▶ [EXERCISE DIRECTIONS]:
Retype word for word the lines of the data below, from the first to the one bearing "Select the blank", with that one included.

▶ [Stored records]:
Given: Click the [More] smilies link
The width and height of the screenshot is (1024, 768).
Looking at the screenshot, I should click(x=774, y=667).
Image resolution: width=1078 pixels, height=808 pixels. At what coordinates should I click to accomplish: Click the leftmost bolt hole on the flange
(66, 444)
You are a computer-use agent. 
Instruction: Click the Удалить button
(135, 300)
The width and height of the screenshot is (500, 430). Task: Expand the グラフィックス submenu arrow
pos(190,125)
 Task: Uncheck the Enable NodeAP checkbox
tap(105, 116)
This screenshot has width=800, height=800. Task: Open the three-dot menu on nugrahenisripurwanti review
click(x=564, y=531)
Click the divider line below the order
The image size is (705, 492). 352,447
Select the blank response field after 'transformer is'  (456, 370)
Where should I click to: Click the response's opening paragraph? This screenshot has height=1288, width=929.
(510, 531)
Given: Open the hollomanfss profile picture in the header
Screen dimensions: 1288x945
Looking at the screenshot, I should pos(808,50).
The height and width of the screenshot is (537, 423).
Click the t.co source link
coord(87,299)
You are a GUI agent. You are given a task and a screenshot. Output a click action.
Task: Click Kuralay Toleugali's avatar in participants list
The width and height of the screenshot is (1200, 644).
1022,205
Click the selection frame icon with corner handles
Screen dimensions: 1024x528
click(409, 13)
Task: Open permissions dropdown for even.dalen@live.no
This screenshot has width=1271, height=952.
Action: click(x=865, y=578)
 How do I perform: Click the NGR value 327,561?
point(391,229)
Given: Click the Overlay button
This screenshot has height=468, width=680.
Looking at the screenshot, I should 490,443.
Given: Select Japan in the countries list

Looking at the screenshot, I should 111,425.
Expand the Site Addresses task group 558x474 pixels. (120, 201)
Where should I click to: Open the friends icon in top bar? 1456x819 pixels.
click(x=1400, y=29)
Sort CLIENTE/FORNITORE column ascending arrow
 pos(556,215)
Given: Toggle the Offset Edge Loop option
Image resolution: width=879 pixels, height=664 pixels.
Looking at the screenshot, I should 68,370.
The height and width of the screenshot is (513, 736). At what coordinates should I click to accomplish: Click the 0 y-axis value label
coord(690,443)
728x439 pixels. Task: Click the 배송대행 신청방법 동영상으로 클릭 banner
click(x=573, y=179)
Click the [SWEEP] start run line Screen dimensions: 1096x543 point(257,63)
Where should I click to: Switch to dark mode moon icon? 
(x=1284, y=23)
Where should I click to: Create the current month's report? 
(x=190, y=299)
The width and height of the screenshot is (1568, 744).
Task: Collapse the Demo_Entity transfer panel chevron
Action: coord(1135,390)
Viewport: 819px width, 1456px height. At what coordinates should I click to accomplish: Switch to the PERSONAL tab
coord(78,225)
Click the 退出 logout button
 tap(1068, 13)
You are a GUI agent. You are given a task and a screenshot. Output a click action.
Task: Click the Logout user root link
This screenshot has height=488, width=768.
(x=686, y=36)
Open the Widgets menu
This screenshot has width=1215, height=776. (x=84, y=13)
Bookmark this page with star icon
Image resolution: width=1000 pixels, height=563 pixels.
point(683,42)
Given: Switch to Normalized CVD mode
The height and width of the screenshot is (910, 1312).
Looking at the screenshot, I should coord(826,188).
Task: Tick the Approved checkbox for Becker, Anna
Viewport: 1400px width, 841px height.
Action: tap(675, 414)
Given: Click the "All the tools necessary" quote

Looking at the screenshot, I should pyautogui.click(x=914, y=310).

▶ [PROBLEM SOLUTION]:
Given: Click the [More] smilies link
The width and height of the screenshot is (1024, 768).
Looking at the screenshot, I should click(x=774, y=667).
Image resolution: width=1078 pixels, height=808 pixels. At what coordinates should I click to accomplish: Click the leftmost bolt hole on the flange
(66, 444)
You are a computer-use agent. 
Instruction: Click the Удалить button
(135, 300)
The width and height of the screenshot is (500, 430). Task: Expand the グラフィックス submenu arrow
pos(190,125)
 Task: Uncheck the Enable NodeAP checkbox
tap(105, 116)
This screenshot has width=800, height=800. Task: Open the three-dot menu on nugrahenisripurwanti review
click(x=564, y=531)
Click the divider line below the order
The image size is (705, 492). 352,447
Select the blank response field after 'transformer is'  (456, 370)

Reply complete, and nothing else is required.